Sonic Reducer

Simon McCormack
\
2 min read
Share ::
The most recent effort from garage-rockers The Willowz is much crisper and less muddled but still no more catchy than their previous releases. The band’s greatest obstacle to achieving greater notoriety is their songs’ tendency to vanish from the listener’s auditory memory in no time at all. The record sounds less like it was recorded in a well than any of their others, but Richie Follin’s lack of a true singing voice and the band’s inability to write more than a handful of outstanding songs keep the album from reaching greater heights.

The Alternate Routes Good and Reckless and True (Vanguard)

The notion that a band that sounds similar to radio pop-rockers like Maroon 5 and The Goo Goo Dolls can have real depth is pretty hard to swallow. But here it is in the form of The Alternate Routes’ latest release, a record that brings the best out of what has been called “roots rock.” Sweet, solemn and without a hint of superficiality even in its schmaltziest portions, the record offers up acoustic and electric guitar parts that complement rather than dominate one another, and vocal harmonies that are some of the best I’ve heard in a while.

The Friends of Rock-N-Roll The Friends of Rock-N-Roll (Dome City)

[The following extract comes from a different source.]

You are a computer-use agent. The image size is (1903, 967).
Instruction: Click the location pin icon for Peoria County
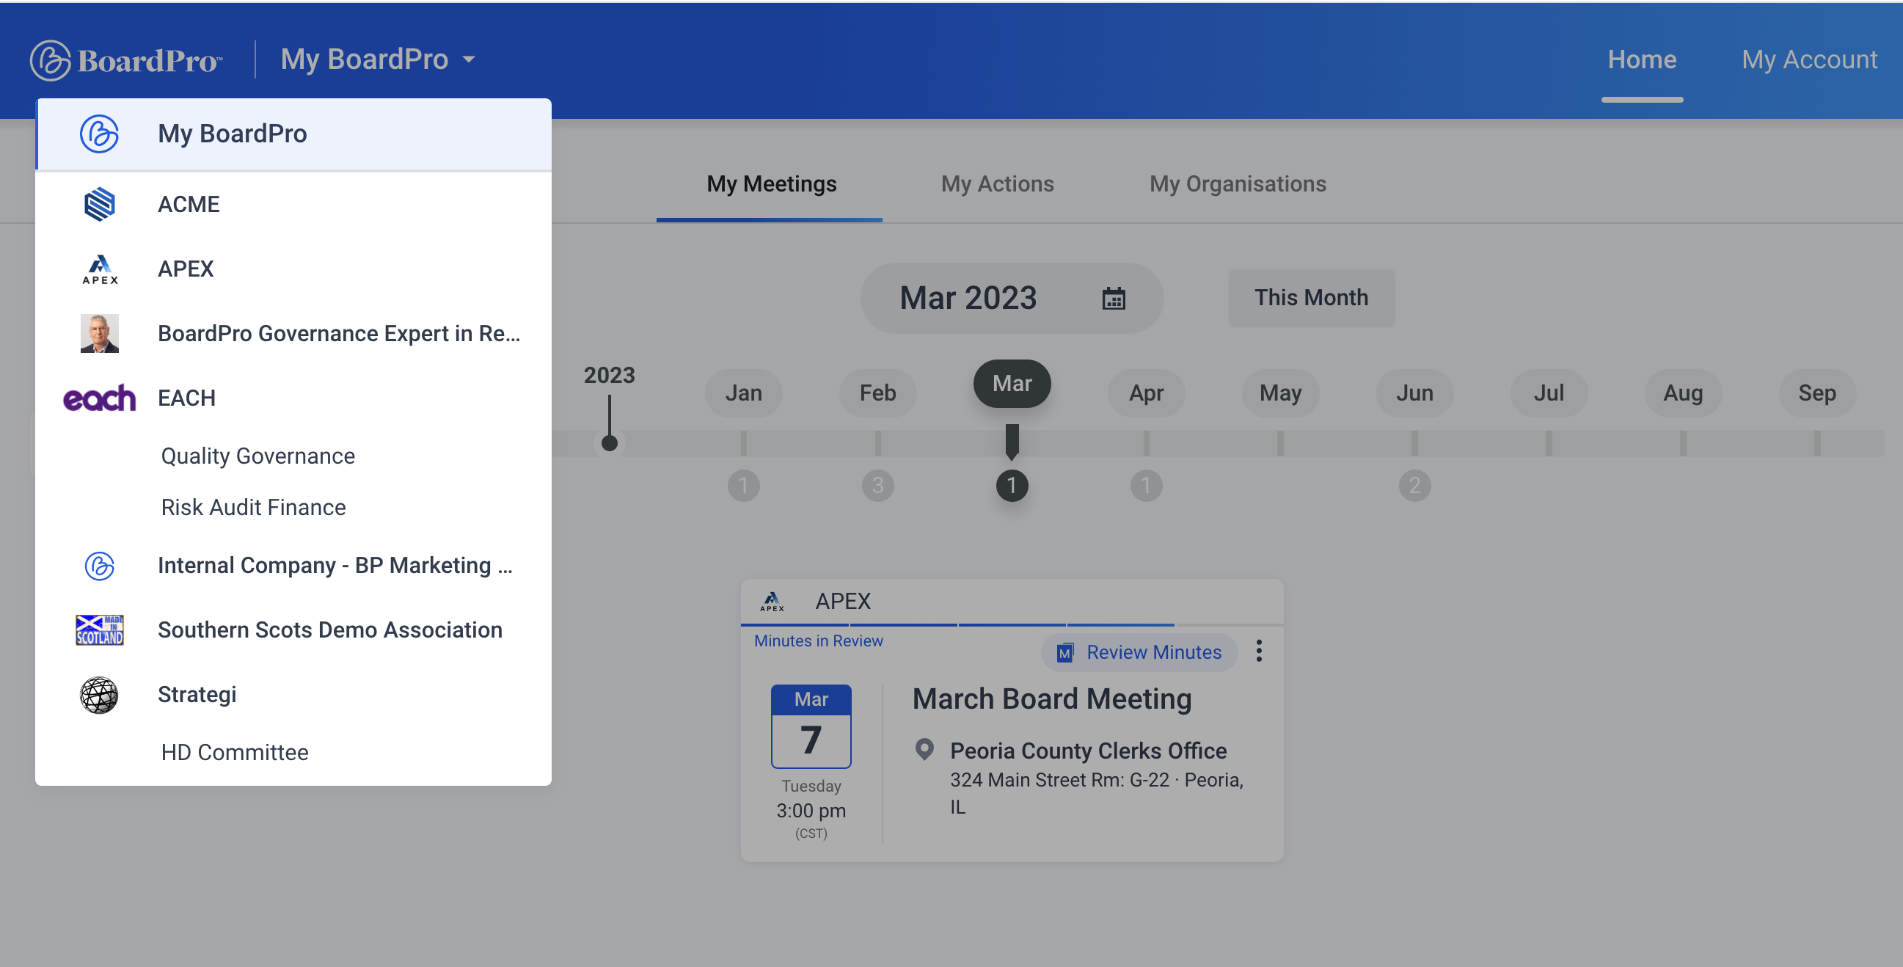coord(924,750)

The Friends of Rock-N-Roll are just that–three West Coast boys gleefully enamored with the R&B and white-bread rock of the ’60s. Unfortunately, the album goes dry after the first 10 minutes (which isn’t all that bad since the EP is only 15 minutes long). It seems like the band gets a little too carried away with not wanting to sound syrupy and thus all of the tracks lose their focus somewhere along the road. This is an interesting but not all that inspired first effort for a band that shows glimmers of something much more spectacular.